Re: ARC-1120 and MD very sloooow

Stan Hoeppner <stan@xxxxxxxxxxxxxxxxx> · Fri, 22 Nov 2013 14:17:41 -0600

[CC'ing XFS]

On 11/22/2013 5:13 AM, Jimmy Thrasibule wrote:

Hi Jimmy,

This may not be an md problem.  It appears you've mangled your XFS
filesystem alignment.  This may be a contributing factor to the low
write throughput.

>         md3 : active raid10 sdc1[0] sdf1[3] sde1[2] sdd1[1]
>               7813770240 blocks super 1.2 512K chunks 2 near-copies [4/4] [UUUU]
...
>         /dev/md3 on /srv type xfs (rw,nosuid,nodev,noexec,noatime,attr2,delaylog,inode64,sunit=2048,swidth=4096,noquota)

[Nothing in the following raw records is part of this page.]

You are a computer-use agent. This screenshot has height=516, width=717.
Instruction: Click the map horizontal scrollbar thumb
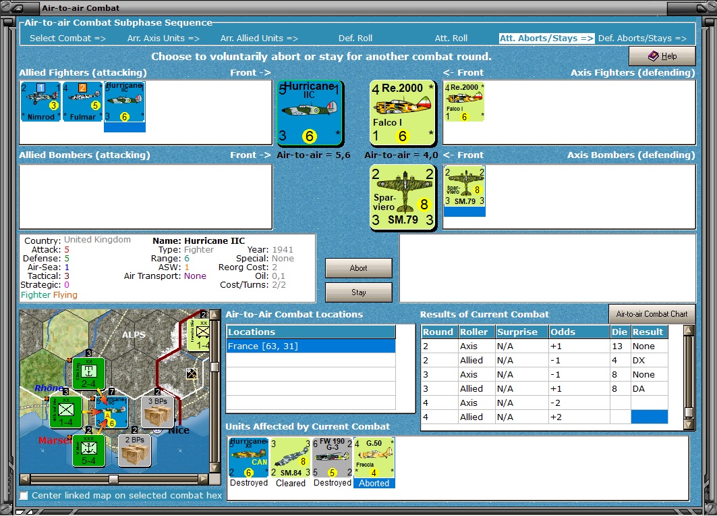pos(113,479)

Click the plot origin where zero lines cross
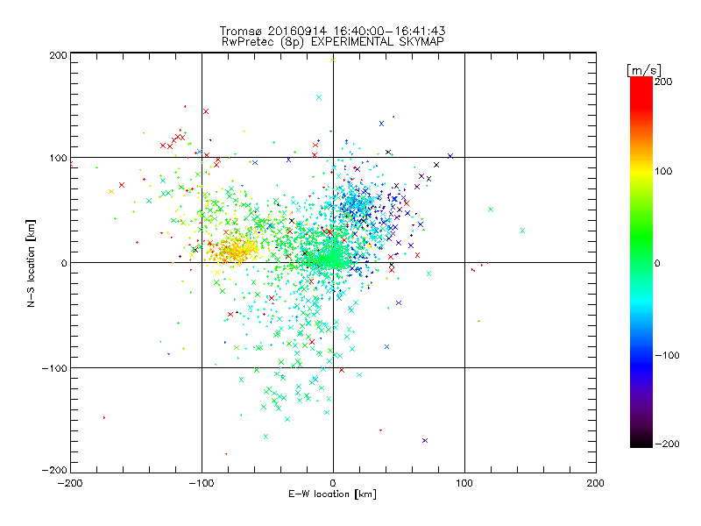coord(333,262)
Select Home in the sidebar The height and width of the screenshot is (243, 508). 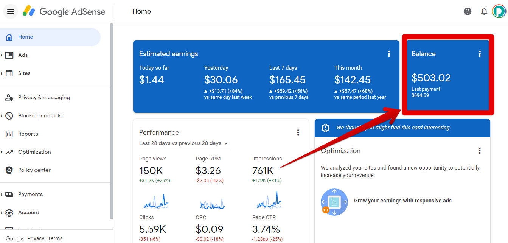tap(26, 37)
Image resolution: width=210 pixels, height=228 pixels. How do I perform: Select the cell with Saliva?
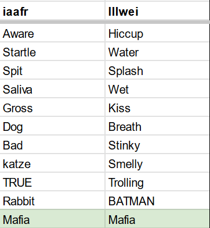(x=52, y=88)
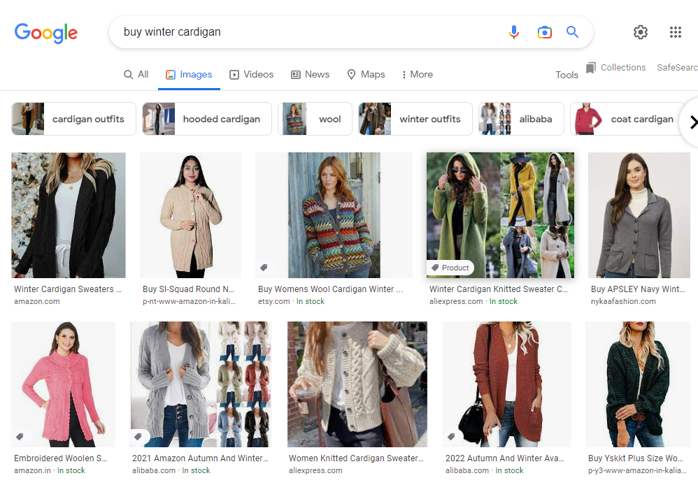The height and width of the screenshot is (485, 698).
Task: Open the Google apps grid
Action: click(675, 31)
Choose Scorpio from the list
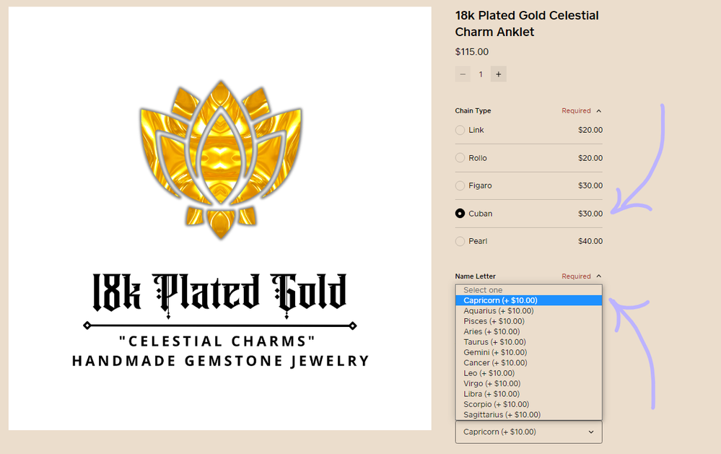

Beyond having a ridiculously unnecessary quantity of mount options, it
appears you've got your filesystem alignment messed up, still.  Your
RAID geometry is 512KB chunk, 1MB stripe width.  Your override above is
telling the filesystem that the RAID geometry is chunk size 1MB and
stripe width 2MB, so XFS is pumping double the IO size that md is
expecting.

>         # xfs_info /dev/md3 
>         meta-data=/dev/md3               isize=256    agcount=32, agsize=30523648 blks
>                  =                       sectsz=512   attr=2
>         data     =                       bsize=4096   blocks=976755712, imaxpct=5
>                  =                       sunit=256    swidth=512 blks
>         naming   =version 2              bsize=4096   ascii-ci=0
>         log      =internal               bsize=4096   blocks=476936, version=2
>                  =                       sectsz=512   sunit=8 blks, lazy-count=1

You created your filesystem with stripe unit of 128KB and stripe width
of 256KB which don't match the RAID geometry.  I assume this is the
reason for the fstab overrides.  I suggest you try overriding with
values that match the RAID geometry, which should be sunit=1024 and
swidth=2048.  This may or may not cure the low write throughput but it's
a good starting point, and should be done anyway.  You could also try
specifying zeros to force all filesystem write IOs to be 4KB, i.e. no
alignment.

Also, your log was created with a stripe unit alignment of 4KB, which is
128 times smaller than your chunk.  The default value is zero, which
means use 4KB IOs.  This shouldn't be a problem, but I do wonder why you
manually specified a value equal to the default.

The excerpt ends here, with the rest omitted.